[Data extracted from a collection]

- - - -

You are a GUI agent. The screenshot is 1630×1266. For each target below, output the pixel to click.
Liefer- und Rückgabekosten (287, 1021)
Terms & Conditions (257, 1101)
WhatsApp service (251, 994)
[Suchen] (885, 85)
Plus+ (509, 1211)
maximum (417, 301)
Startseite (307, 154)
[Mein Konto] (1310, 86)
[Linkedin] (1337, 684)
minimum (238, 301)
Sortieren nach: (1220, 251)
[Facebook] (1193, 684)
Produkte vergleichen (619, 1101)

- - - -

## Prompt
Copy the entries starting at the line that contains "maximum (417, 301)" and ending at the last entry, swapping "Startseite" for "Homepage" and leaving everything else unchanged.

## Output for this task
maximum (417, 301)
Homepage (307, 154)
[Mein Konto] (1310, 86)
[Linkedin] (1337, 684)
minimum (238, 301)
Sortieren nach: (1220, 251)
[Facebook] (1193, 684)
Produkte vergleichen (619, 1101)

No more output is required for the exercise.